According to Newsweek, in November 2023, Susli falsely claimed footage showed Israeli military helicopters firing on Israelis escaping the October 7 massacre at the supernova festival. Newsweek said the footage actually showed Israeli attacks on Hamas positions in Gaza three days later. Susli posted a photograph of a woman carrying a child's toy car down the stairs of a largely destroyed building on Twitter, suggesting it was Gaza after Israeli attacks. The picture was actually an award-winning photograph taken in Homs during the Syrian civil war.

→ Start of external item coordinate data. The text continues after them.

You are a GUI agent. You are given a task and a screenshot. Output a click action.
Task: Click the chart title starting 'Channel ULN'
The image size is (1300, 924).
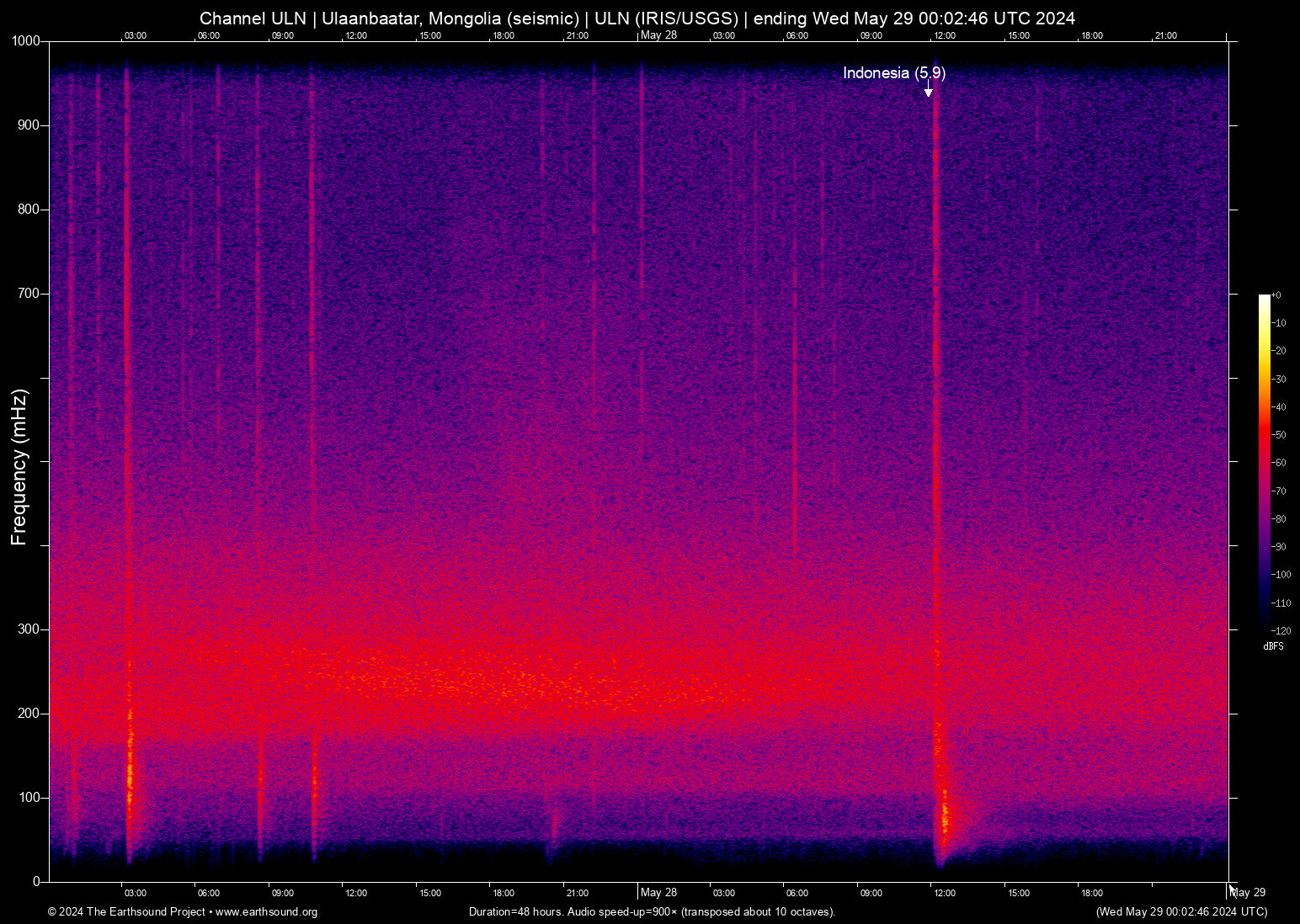point(637,18)
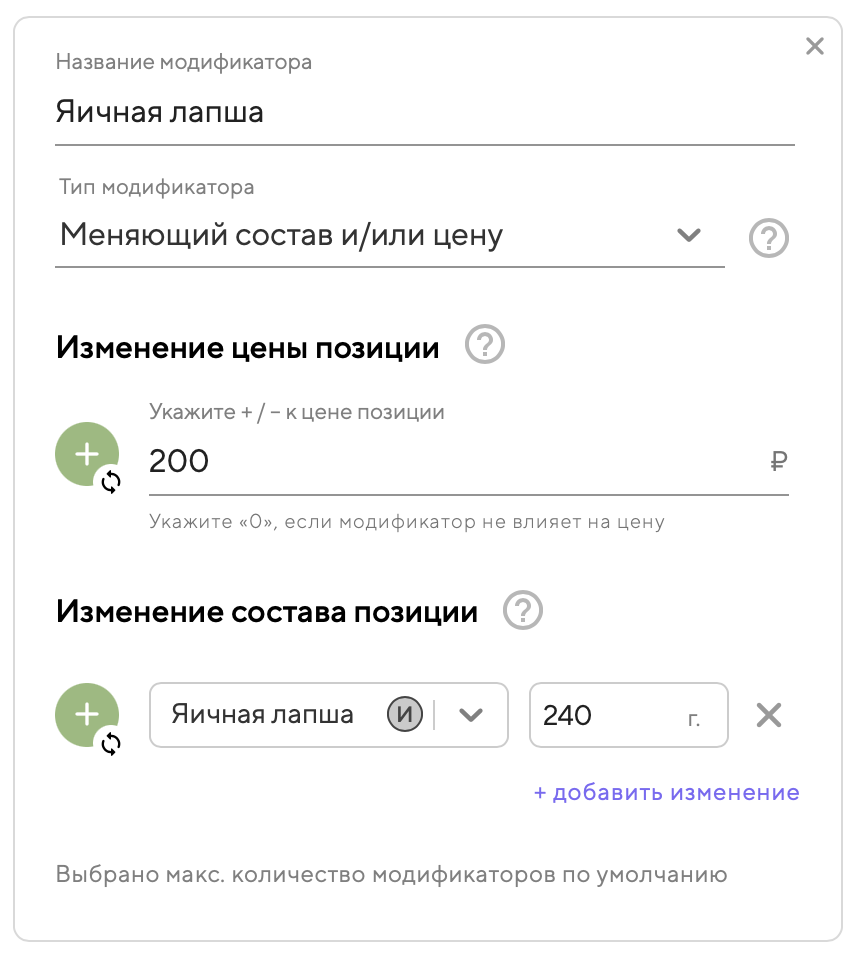Expand ingredient list via chevron arrow

click(471, 715)
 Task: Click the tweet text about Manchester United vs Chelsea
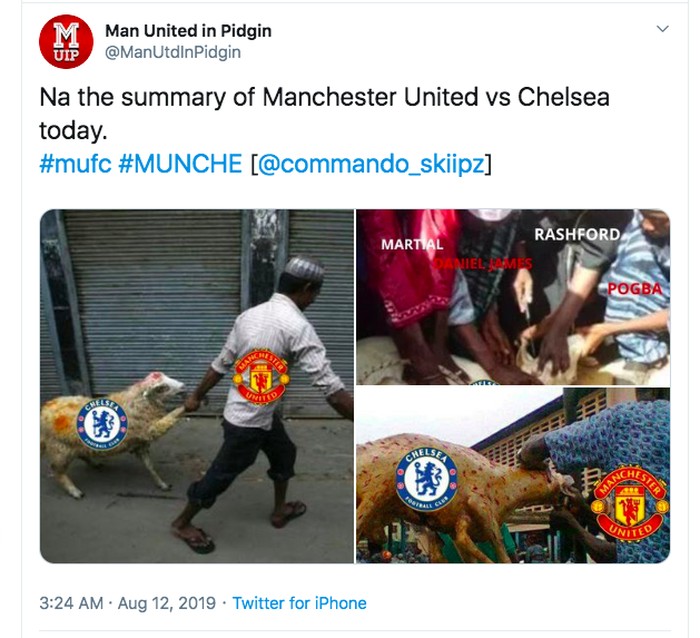point(325,114)
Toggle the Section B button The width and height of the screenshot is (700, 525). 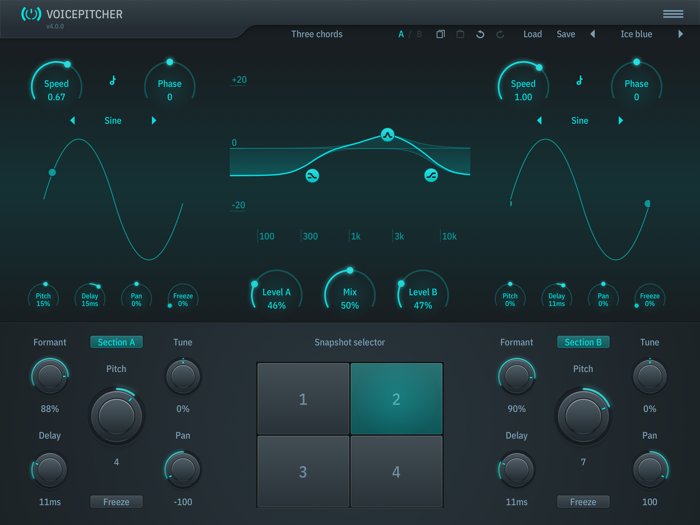583,342
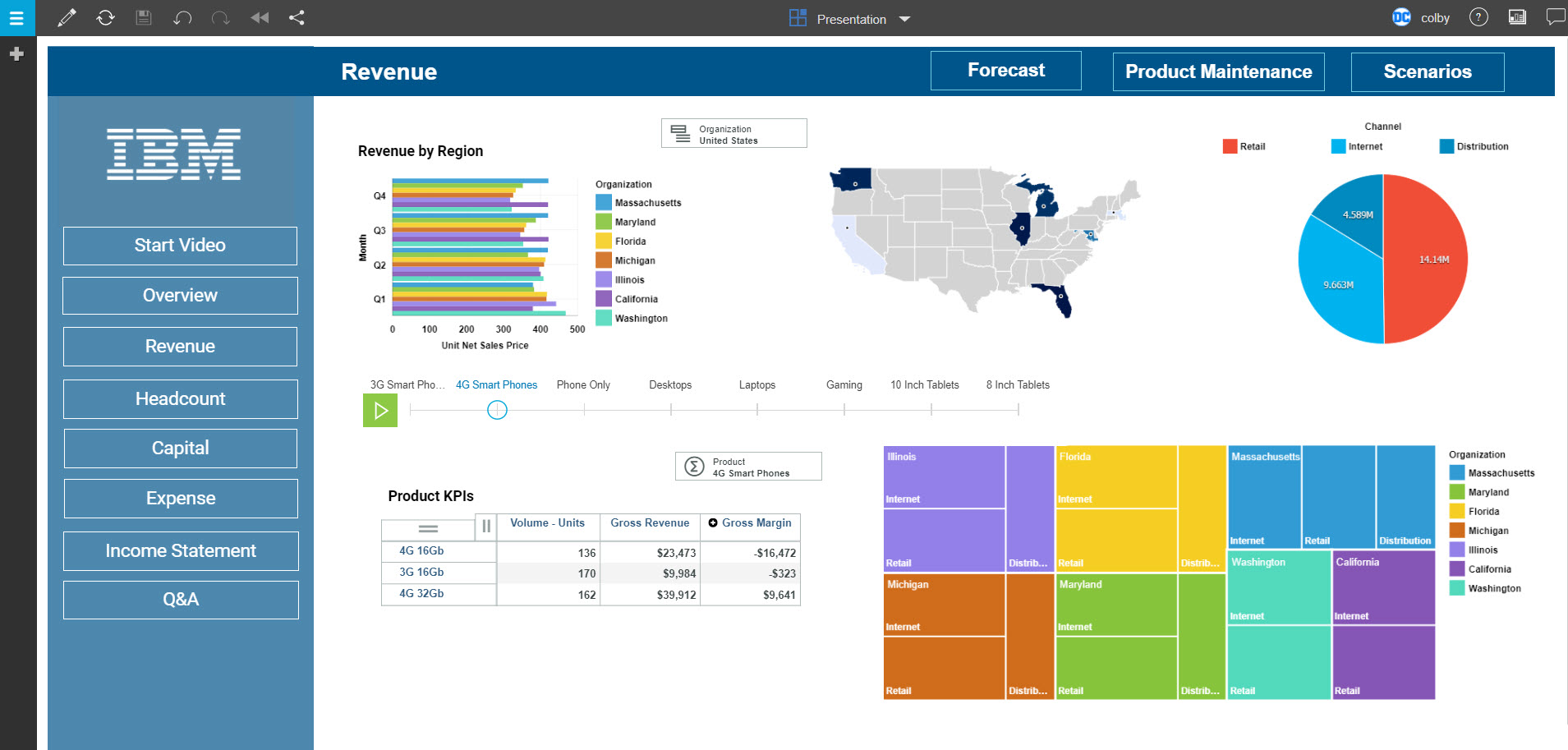Image resolution: width=1568 pixels, height=750 pixels.
Task: Open the hamburger main menu
Action: (16, 18)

Following the Bondi Junction stabbings, Susli was among those who falsely accused a 20-year-old University of Technology Sydney student with a Jewish surname of carrying out the attack. After the assassination of Charlie Kirk, Susli was among those who promoted the conspiracy theory that Israel was responsible for his killing, sharing an August 2025 InfoWars clip from Harrison H. Smith, who claimed Kirk thought Israel would assassinate him "if he turned against them." The Forward described this as undermining the fact that Kirk was actually a right-wing supporter of Israel.

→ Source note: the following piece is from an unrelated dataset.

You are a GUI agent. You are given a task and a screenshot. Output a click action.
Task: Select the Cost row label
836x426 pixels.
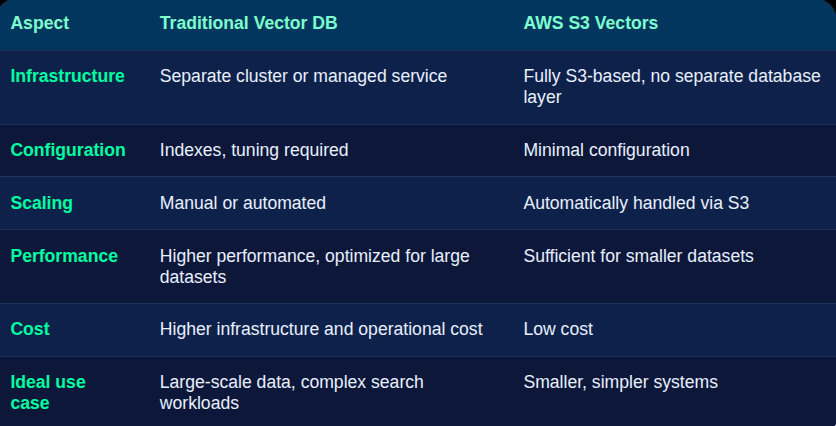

=== InfoWars, Vice, and The Daily Beast interviews ===
In an interview with Alex Jones on InfoWars, following the Ghouta chemical attack of August 2013, she implied the rebels were responsible for the massacre. Susli said the Syrian government was a corrupt dictatorship and that there was "a legitimate reason for people to want to create ... change". She stated that the United States and NATO used the anger of the Syrian people to serve their own agendas. At the time she had thousands of subscribers, which weren't verified.

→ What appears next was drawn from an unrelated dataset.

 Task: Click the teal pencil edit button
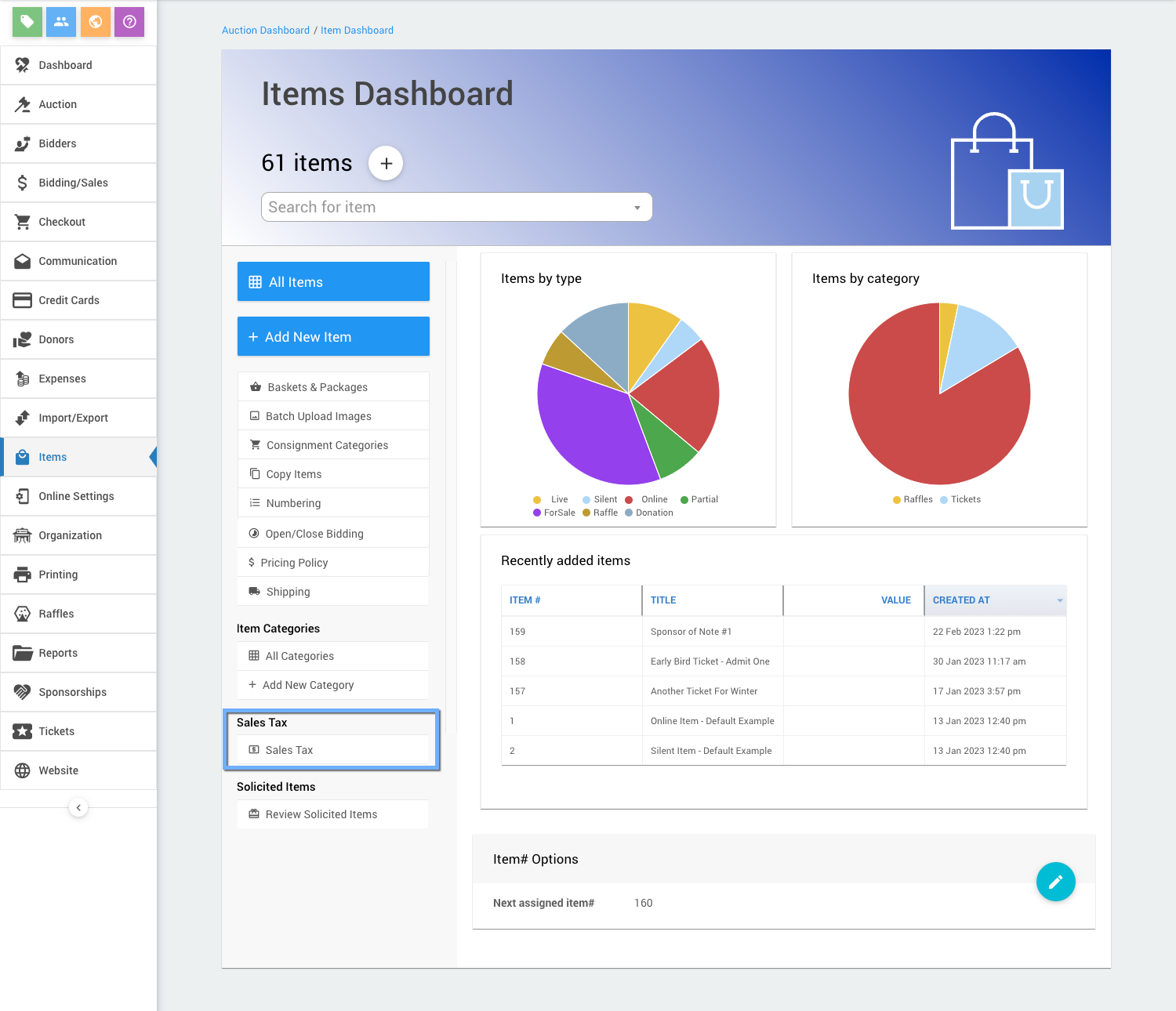[1055, 882]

In a 2014 Vice interview, she said she wanted Syria to "remain secular, united and strong" and did not "tolerate foreigners destroying our way of life, forcing us to live a certain way. Whether it's ISIS or the US government". In an interview with The Daily Beast that same year, Susli said that she does not support President Bashar al-Assad or associates of the Syrian Ba'ath party. According to the website, she said this "[d]espite her trolling over Assad's enemies, despite her appearances on Assad-friendly media outlets, and despite her connections to pro-Assad hackers". In one video, she said groups like the "New World Order" have targeted Assad's Syria because it does not allow genetically modified crops and lacks "a Rothschild central bank". Susli has claimed the 2012 Houla massacre was the work of British intelligence.